- _Given request 1_:
In the film description, reproduce word for word the passage between "Indische Tafel, jongens" and "Indonesian freedom fighters.", inclusive.
- _Given request 2_:
Condense the paragraph of the film description that begins "Using never-before-seen footage" into a shorter version that keeps its main facts.

- _Quoted text_:
━━━━━━
Indische Tafel, jongens van de Japanse Kampen
Pieter van Huystee
A group of men in their nineties gather weekly for an Indonesian lunch. They look back on their Indonesian childhood, something they’ve never spoken about. Several of them were imprisoned in Japanese internment camps in Indonesia during World War II, and they share their memories and their parents’ diary entries. After the stories of women in Japanese camps in Als ik mijn ogen sluit, the men’s stories became unavoidable for director Pieter van Huystee.
Using never-before-seen footage from Japanese propaganda films, the men return to their youth in the Japanese camps during the Second World War. Born in colonial Dutch East Indies before the war, they reflect on the Japanese occupation, their lives in the camps, the liberation brought by the atomic bomb, and the struggle of young Indonesian freedom fighters.
━━━━━━
- _Listed entries_:

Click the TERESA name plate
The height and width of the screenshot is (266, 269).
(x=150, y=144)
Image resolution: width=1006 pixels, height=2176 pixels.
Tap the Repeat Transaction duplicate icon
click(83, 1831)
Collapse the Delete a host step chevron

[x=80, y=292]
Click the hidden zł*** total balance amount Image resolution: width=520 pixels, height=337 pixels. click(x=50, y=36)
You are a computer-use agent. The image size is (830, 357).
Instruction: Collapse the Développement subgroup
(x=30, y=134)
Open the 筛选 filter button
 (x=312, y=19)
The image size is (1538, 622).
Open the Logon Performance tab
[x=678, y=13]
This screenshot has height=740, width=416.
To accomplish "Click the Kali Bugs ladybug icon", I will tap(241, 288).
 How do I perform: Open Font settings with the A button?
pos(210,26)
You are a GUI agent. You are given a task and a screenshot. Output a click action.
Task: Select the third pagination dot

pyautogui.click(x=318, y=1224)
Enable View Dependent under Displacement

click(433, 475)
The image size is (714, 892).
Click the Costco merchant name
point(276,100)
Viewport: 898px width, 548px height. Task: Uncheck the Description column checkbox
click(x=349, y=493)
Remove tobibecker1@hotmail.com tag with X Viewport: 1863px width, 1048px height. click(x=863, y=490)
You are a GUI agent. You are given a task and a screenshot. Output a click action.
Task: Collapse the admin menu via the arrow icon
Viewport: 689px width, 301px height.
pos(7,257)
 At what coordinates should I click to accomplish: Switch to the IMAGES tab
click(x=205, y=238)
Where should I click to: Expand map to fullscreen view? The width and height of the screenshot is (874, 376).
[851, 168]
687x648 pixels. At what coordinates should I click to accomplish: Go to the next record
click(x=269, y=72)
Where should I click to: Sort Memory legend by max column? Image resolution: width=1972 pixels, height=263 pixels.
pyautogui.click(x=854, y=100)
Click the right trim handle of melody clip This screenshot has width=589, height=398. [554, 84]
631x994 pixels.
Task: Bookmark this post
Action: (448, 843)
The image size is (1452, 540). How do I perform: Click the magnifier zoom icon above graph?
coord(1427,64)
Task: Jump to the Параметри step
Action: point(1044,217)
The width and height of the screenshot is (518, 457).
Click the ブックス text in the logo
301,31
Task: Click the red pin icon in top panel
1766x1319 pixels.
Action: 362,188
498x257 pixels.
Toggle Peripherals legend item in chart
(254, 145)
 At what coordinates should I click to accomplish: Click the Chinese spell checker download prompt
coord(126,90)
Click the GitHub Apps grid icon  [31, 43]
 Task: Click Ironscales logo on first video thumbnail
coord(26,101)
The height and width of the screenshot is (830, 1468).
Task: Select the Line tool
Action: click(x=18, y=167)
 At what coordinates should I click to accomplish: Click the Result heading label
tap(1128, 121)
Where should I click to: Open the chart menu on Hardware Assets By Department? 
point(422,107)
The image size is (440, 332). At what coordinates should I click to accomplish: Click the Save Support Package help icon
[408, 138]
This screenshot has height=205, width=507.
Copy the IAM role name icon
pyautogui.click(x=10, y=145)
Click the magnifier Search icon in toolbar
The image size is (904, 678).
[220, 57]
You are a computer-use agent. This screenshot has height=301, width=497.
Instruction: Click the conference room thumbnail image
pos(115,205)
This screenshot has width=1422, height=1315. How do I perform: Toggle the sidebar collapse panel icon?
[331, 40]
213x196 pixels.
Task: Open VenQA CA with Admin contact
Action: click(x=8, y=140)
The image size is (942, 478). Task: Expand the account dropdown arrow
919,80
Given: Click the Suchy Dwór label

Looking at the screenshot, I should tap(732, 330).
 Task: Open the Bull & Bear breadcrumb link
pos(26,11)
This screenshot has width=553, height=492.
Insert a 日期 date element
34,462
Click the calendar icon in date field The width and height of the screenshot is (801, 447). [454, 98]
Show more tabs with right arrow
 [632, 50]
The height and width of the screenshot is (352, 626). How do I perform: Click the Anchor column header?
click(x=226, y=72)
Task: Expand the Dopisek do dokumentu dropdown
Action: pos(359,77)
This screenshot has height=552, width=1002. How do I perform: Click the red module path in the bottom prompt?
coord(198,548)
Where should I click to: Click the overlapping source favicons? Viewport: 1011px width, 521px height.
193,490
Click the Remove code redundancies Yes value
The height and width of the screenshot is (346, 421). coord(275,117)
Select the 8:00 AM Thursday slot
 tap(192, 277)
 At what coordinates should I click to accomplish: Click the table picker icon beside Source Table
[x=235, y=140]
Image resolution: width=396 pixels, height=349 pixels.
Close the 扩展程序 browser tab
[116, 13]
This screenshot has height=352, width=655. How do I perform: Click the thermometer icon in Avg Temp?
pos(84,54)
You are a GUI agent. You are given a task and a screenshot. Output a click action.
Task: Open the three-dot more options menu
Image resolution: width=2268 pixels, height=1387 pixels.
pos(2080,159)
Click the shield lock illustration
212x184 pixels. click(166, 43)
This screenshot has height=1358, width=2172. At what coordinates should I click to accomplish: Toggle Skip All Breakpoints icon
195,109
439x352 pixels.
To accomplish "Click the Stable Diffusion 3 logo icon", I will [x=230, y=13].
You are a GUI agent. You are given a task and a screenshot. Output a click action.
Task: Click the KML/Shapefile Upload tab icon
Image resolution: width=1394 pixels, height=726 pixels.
━━━━━━
- _Correct result 1_:
Indische Tafel, jongens van de Japanse Kampen
Pieter van Huystee
A group of men in their nineties gather weekly for an Indonesian lunch. They look back on their Indonesian childhood, something they’ve never spoken about. Several of them were imprisoned in Japanese internment camps in Indonesia during World War II, and they share their memories and their parents’ diary entries. After the stories of women in Japanese camps in Als ik mijn ogen sluit, the men’s stories became unavoidable for director Pieter van Huystee.
Using never-before-seen footage from Japanese propaganda films, the men return to their youth in the Japanese camps during the Second World War. Born in colonial Dutch East Indies before the war, they reflect on the Japanese occupation, their lives in the camps, the liberation brought by the atomic bomb, and the struggle of young Indonesian freedom fighters.

- _Correct result 2_:
With the help of previously unseen Japanese propaganda footage, the men revisit their youth in the Japanese camps during World War II. Born in the Dutch East Indies before the war, they reflect on the occupation, camp life, the liberation brought by the atomic bomb, and the struggle of young Indonesian freedom fighters.